Painting, 1871, 53.5×107 cm

Description of the artwork «The thaw»

Winding ruts from runners darken on the yellow spongy snow. The mud mixes with melt water, the feet of the peasants, an adult and a child, get stuck in slush, and only the crows and jackdaws that the baby points to do not care: they flock to the road in search of meager food after a long winter. The wide plain is crushed by a heavy, gloomy sky. The anxious flickering of spots of shadow and light on the snow is disturbing and oppressive. A hut with a stove and low roof looks abandoned with its “blind” window, but this is not the case: smoke creeps out of the chimney — and this detail touches everyone familiar with the specifics of the Russian landscape.

It may seem that this homeless space, riddled with cold, this off-road with chilled travellers, so intimately recognizable to all those familiar with Russia, was painted by an old man who looked at a typical Russian landscape from the height of his past years.

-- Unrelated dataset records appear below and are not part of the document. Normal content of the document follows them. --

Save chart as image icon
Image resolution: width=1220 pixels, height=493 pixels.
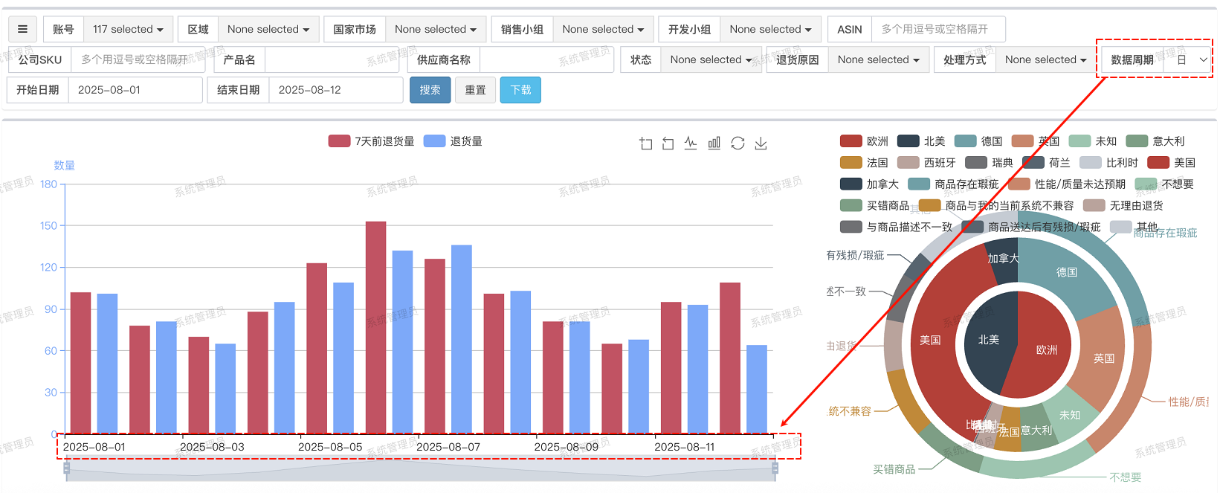pyautogui.click(x=761, y=144)
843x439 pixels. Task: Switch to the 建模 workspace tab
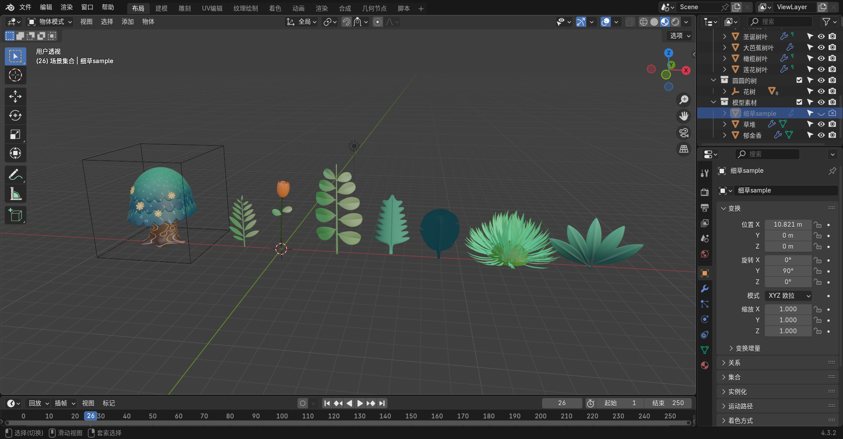[161, 8]
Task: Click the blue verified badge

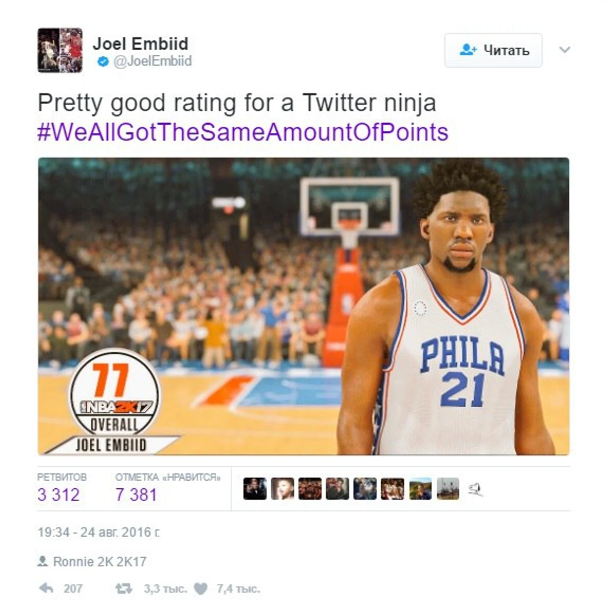Action: pos(103,62)
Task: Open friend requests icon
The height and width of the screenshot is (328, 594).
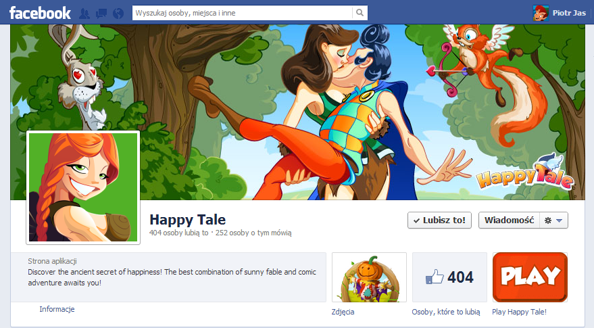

In fact, the artist who painted the famous Thaw was a 20-year-old cheerful young man, a boy, Fyodor Vasilyev, who would only be approved to the Academy as a volunteer in the year when this painting that made him famous was created.

How the Thaw missed a bit with the Rooks

In the early spring of 1871 in Moscow, in the exhibition halls on Bolshaya Dmitrovka, an exhibition of the Society for the Encouragement of Arts was held. Alexey Savrasov, a 40-year-old Muscovite, whose work was at its zenith that year, presented his painting Pechersky Monastery near Nizhny Novgorod for the competition. After debates, Moscow critics unexpectedly turned out to be more supportive not to him, but to a very young St. Petersburg artist Fyodor Vasilyev: the Society for the Encouragement of Arts awarded the first prize to his Thaw painting, and Savrasov became the second.

History (including the history of art) does not imply the subjunctive mood. But the competitive struggle could surely have been much harder if Savrasov had presented another picture, which he kept for the First Travelling Exhibition, which would take place in the same year, The Rooks have Arrived.

It’s amazing: two masterpieces that determined the fate of the Russian landscape for the coming decades were painted during the same days, and it is impossible not to notice the similarity in subject of the both paintings. Both paintings depict a short interval between winter and spring (the weather is likely of those spring days of 1871), melted snow, muddy roads, dark trees, melt water, black wooden walls; both pictures were painted under the influence of the recent Volga impressions of Vasilyev and Savrasov; for both, an ascetic, almost monochrome colour was chosen; both discovered a new social context of the landscape; both “sounded” shrill and sad; both seemed to be the quintessence of something very Russian; independently, both made a revolution in Russian painting, which Kramskoy called the presence of the “soul” in the landscape.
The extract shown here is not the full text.